START Information given
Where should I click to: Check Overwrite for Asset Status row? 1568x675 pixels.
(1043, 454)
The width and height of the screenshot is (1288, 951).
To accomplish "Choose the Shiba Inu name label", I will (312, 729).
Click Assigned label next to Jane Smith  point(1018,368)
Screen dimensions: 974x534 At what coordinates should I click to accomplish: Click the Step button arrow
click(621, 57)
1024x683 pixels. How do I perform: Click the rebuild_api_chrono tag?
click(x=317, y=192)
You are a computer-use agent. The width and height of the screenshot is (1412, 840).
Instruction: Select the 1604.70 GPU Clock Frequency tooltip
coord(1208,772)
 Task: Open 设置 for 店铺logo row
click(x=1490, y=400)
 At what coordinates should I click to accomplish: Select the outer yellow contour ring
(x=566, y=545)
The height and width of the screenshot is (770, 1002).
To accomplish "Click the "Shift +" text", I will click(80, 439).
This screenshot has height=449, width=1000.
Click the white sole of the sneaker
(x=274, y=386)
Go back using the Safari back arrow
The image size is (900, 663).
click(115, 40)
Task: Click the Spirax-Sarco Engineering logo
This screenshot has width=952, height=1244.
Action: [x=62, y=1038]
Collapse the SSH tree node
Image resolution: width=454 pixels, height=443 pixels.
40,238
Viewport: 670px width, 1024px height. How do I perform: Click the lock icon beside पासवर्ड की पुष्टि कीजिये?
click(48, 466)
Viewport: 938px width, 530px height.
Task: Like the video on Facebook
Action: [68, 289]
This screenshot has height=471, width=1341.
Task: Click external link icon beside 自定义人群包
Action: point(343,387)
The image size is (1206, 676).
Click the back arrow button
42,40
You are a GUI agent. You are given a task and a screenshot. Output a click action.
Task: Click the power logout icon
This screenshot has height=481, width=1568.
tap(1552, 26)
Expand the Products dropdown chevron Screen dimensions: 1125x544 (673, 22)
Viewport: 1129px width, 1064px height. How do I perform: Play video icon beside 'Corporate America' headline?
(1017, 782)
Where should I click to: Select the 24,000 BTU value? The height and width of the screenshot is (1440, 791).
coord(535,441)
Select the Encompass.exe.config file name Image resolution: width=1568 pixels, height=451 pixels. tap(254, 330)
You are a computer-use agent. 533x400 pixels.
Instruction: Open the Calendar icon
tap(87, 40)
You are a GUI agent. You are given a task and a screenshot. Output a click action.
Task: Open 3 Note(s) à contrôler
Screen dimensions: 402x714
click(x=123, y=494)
END Information given
-- Exercise brief --
Search the entries for the word "computer". Copy every line where it occurs.

-- Solved problem --
You are a computer-use agent. The width and height of the screenshot is (1412, 840).
You are a computer-use agent. 533x400 pixels.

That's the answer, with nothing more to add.